■ Stated goal ■
Print the entries below exactly as they appear, from the line containing "Click the Upload Upgrade Package page heading" down to the line containing "Looking at the screenshot, I should coord(1025,138).", including both of those lines.

■ Provided material ■
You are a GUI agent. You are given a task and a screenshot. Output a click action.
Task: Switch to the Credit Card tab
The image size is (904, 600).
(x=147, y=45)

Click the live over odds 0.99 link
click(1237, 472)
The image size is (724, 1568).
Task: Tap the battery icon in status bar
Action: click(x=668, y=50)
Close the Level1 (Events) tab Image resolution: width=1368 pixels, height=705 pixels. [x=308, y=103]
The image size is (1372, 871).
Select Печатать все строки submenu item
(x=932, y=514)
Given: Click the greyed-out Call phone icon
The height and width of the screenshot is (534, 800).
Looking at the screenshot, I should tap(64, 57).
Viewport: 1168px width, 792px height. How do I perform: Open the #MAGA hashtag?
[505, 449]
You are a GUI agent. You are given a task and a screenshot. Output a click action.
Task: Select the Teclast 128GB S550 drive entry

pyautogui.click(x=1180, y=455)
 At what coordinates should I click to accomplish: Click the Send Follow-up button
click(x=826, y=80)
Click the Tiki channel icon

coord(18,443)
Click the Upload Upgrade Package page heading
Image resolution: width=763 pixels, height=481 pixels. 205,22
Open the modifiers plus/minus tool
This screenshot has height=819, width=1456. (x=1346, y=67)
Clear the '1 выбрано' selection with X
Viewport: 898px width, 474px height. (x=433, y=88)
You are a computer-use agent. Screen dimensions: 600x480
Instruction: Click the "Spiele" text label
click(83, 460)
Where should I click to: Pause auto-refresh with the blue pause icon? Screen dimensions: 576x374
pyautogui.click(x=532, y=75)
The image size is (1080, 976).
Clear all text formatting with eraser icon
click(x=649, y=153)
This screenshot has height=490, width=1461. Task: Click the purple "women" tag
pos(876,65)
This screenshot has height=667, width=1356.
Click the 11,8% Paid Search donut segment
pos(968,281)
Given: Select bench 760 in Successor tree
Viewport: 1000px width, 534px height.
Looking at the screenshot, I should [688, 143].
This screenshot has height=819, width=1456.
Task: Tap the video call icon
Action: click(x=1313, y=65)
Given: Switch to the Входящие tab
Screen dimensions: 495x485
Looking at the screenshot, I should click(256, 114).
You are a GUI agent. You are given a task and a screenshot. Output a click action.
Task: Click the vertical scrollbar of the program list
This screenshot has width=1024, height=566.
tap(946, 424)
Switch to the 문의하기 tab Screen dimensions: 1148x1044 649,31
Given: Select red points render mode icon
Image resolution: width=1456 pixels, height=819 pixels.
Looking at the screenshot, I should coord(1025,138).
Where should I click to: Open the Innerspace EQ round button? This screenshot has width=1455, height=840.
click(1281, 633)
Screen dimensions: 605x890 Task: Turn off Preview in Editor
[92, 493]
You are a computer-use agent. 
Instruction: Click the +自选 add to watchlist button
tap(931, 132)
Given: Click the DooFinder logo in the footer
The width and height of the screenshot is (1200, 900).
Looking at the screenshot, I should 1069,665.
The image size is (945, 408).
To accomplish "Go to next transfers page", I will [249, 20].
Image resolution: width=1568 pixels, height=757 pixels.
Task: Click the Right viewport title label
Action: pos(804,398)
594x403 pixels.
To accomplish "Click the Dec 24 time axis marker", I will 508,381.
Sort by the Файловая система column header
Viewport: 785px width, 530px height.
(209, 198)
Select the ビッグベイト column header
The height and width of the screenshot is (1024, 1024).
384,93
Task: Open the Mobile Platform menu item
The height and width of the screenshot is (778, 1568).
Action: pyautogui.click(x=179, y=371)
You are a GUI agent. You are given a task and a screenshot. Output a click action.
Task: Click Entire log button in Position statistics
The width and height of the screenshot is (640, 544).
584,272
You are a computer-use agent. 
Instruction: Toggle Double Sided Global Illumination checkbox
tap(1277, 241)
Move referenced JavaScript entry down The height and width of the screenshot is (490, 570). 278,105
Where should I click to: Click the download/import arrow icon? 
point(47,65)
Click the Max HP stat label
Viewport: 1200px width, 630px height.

■ Task response ■
Click the Upload Upgrade Package page heading
Image resolution: width=763 pixels, height=481 pixels. 205,22
Open the modifiers plus/minus tool
This screenshot has height=819, width=1456. (x=1346, y=67)
Clear the '1 выбрано' selection with X
Viewport: 898px width, 474px height. (x=433, y=88)
You are a computer-use agent. Screen dimensions: 600x480
Instruction: Click the "Spiele" text label
click(83, 460)
Where should I click to: Pause auto-refresh with the blue pause icon? Screen dimensions: 576x374
pyautogui.click(x=532, y=75)
The image size is (1080, 976).
Clear all text formatting with eraser icon
click(x=649, y=153)
This screenshot has height=490, width=1461. Task: Click the purple "women" tag
pos(876,65)
This screenshot has height=667, width=1356.
Click the 11,8% Paid Search donut segment
pos(968,281)
Given: Select bench 760 in Successor tree
Viewport: 1000px width, 534px height.
Looking at the screenshot, I should [688, 143].
This screenshot has height=819, width=1456.
Task: Tap the video call icon
Action: click(x=1313, y=65)
Given: Switch to the Входящие tab
Screen dimensions: 495x485
Looking at the screenshot, I should click(256, 114).
You are a GUI agent. You are given a task and a screenshot. Output a click action.
Task: Click the vertical scrollbar of the program list
This screenshot has width=1024, height=566.
tap(946, 424)
Switch to the 문의하기 tab Screen dimensions: 1148x1044 649,31
Given: Select red points render mode icon
Image resolution: width=1456 pixels, height=819 pixels.
Looking at the screenshot, I should coord(1025,138).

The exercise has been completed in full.